:: SHORT TASK ::
Print the following lines exactly as they appear.

:: PROVIDED ENTRIES ::
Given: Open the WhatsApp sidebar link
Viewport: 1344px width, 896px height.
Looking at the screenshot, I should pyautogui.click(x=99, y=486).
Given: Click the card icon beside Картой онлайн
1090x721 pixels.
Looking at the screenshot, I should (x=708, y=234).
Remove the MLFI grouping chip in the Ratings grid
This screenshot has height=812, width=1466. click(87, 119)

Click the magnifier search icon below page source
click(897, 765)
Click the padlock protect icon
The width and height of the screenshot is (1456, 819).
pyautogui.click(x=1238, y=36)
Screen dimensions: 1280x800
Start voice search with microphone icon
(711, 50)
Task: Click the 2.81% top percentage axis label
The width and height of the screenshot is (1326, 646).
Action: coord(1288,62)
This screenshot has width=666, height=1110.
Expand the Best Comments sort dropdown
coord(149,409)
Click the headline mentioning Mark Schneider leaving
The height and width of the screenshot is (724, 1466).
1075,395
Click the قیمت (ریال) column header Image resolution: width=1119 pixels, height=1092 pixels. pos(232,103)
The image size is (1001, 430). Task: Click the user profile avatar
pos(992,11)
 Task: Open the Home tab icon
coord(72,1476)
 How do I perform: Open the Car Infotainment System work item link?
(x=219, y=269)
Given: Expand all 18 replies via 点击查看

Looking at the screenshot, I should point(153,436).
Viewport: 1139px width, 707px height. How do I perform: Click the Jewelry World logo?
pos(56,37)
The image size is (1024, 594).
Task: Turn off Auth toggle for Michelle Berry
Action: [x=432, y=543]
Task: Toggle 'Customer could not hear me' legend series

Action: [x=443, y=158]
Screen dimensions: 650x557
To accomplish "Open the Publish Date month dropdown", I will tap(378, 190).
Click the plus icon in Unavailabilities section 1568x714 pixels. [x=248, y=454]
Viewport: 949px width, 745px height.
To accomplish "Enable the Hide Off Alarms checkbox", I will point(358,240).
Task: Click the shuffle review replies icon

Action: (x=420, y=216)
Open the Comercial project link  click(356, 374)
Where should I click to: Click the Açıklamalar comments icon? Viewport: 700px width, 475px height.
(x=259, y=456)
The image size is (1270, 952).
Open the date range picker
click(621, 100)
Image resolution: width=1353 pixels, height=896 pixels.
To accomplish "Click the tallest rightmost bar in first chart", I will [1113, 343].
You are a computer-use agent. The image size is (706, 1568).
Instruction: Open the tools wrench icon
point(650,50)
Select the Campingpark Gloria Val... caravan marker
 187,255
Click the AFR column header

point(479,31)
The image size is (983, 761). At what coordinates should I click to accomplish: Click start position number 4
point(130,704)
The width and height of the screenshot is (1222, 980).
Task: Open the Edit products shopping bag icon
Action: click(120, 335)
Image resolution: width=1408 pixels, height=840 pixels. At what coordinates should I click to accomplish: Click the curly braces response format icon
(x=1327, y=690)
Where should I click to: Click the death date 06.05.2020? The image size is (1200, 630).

:: SOLUTION ::
Given: Open the WhatsApp sidebar link
Viewport: 1344px width, 896px height.
Looking at the screenshot, I should pyautogui.click(x=99, y=486).
Given: Click the card icon beside Картой онлайн
1090x721 pixels.
Looking at the screenshot, I should (x=708, y=234).
Remove the MLFI grouping chip in the Ratings grid
This screenshot has height=812, width=1466. click(87, 119)

Click the magnifier search icon below page source
click(897, 765)
Click the padlock protect icon
The width and height of the screenshot is (1456, 819).
pyautogui.click(x=1238, y=36)
Screen dimensions: 1280x800
Start voice search with microphone icon
(711, 50)
Task: Click the 2.81% top percentage axis label
The width and height of the screenshot is (1326, 646).
Action: coord(1288,62)
This screenshot has width=666, height=1110.
Expand the Best Comments sort dropdown
coord(149,409)
Click the headline mentioning Mark Schneider leaving
The height and width of the screenshot is (724, 1466).
1075,395
Click the قیمت (ریال) column header Image resolution: width=1119 pixels, height=1092 pixels. pos(232,103)
The image size is (1001, 430). Task: Click the user profile avatar
pos(992,11)
 Task: Open the Home tab icon
coord(72,1476)
 How do I perform: Open the Car Infotainment System work item link?
(x=219, y=269)
Given: Expand all 18 replies via 点击查看

Looking at the screenshot, I should point(153,436).
Viewport: 1139px width, 707px height. How do I perform: Click the Jewelry World logo?
pos(56,37)
The image size is (1024, 594).
Task: Turn off Auth toggle for Michelle Berry
Action: [x=432, y=543]
Task: Toggle 'Customer could not hear me' legend series

Action: [x=443, y=158]
Screen dimensions: 650x557
To accomplish "Open the Publish Date month dropdown", I will tap(378, 190).
Click the plus icon in Unavailabilities section 1568x714 pixels. [x=248, y=454]
Viewport: 949px width, 745px height.
To accomplish "Enable the Hide Off Alarms checkbox", I will point(358,240).
Task: Click the shuffle review replies icon

Action: (x=420, y=216)
Open the Comercial project link  click(356, 374)
Where should I click to: Click the Açıklamalar comments icon? Viewport: 700px width, 475px height.
(x=259, y=456)
The image size is (1270, 952).
Open the date range picker
click(621, 100)
Image resolution: width=1353 pixels, height=896 pixels.
To accomplish "Click the tallest rightmost bar in first chart", I will [1113, 343].
You are a computer-use agent. The image size is (706, 1568).
Instruction: Open the tools wrench icon
point(650,50)
Select the Campingpark Gloria Val... caravan marker
 187,255
Click the AFR column header

point(479,31)
The image size is (983, 761). At what coordinates should I click to accomplish: Click start position number 4
point(130,704)
The width and height of the screenshot is (1222, 980).
Task: Open the Edit products shopping bag icon
Action: click(120, 335)
Image resolution: width=1408 pixels, height=840 pixels. At what coordinates should I click to accomplish: Click the curly braces response format icon
(x=1327, y=690)
Where should I click to: Click the death date 06.05.2020? The image size is (1200, 630).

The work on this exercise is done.